-- Opening Marker --

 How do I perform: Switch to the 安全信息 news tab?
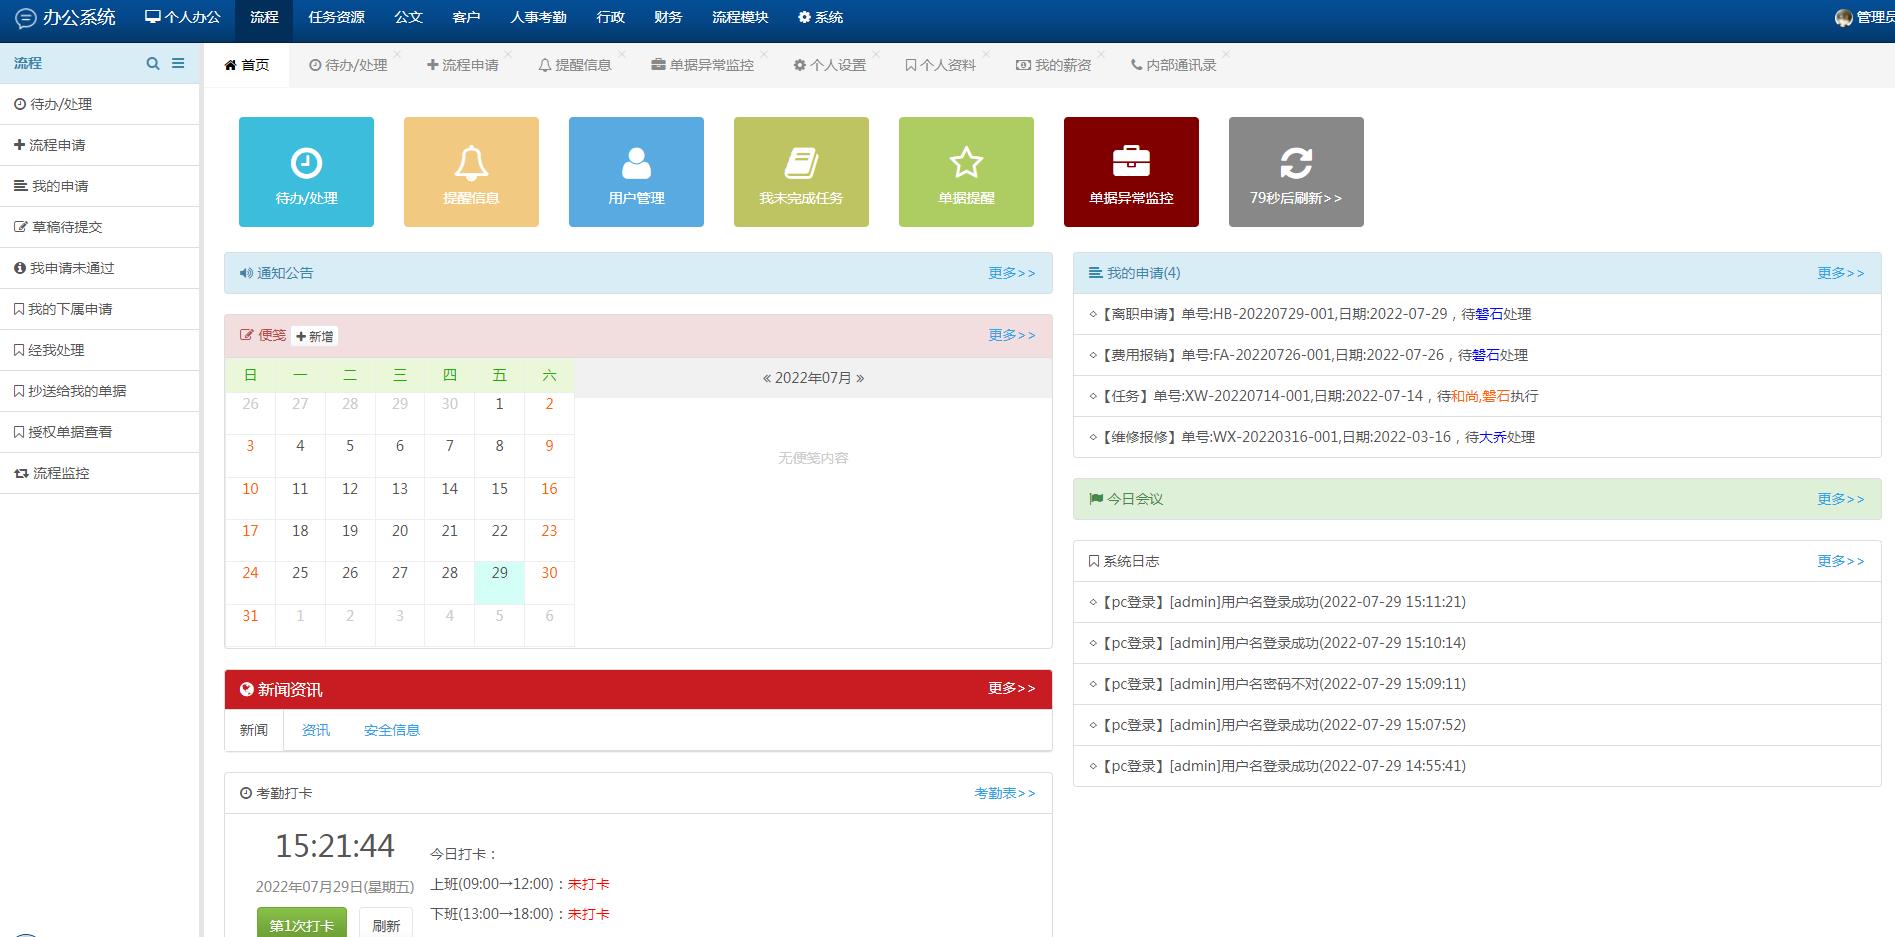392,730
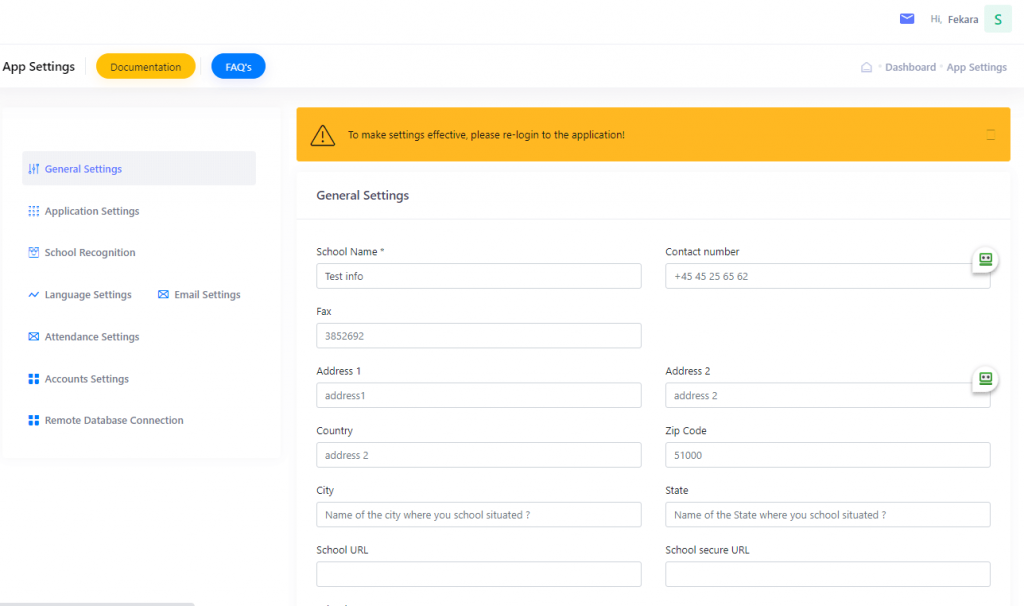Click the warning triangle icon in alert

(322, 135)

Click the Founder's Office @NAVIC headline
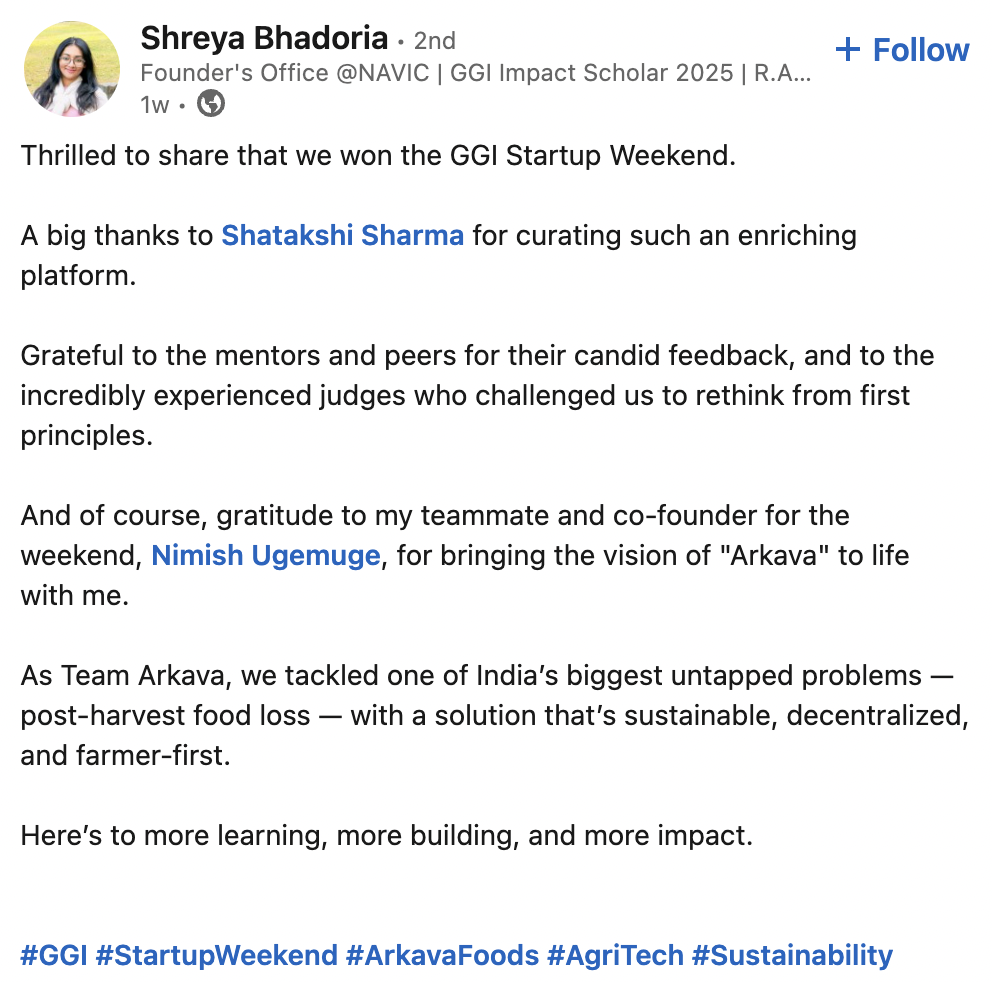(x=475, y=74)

-- Closing Marker --

TASK: Where the data contains images, drop them and print the rest exactly.

WRITTEN RESPONSE:
 How do I perform: Switch to the 安全信息 news tab?
392,730
Click the warning triangle icon in alert

(322, 135)

Click the Founder's Office @NAVIC headline
(x=475, y=74)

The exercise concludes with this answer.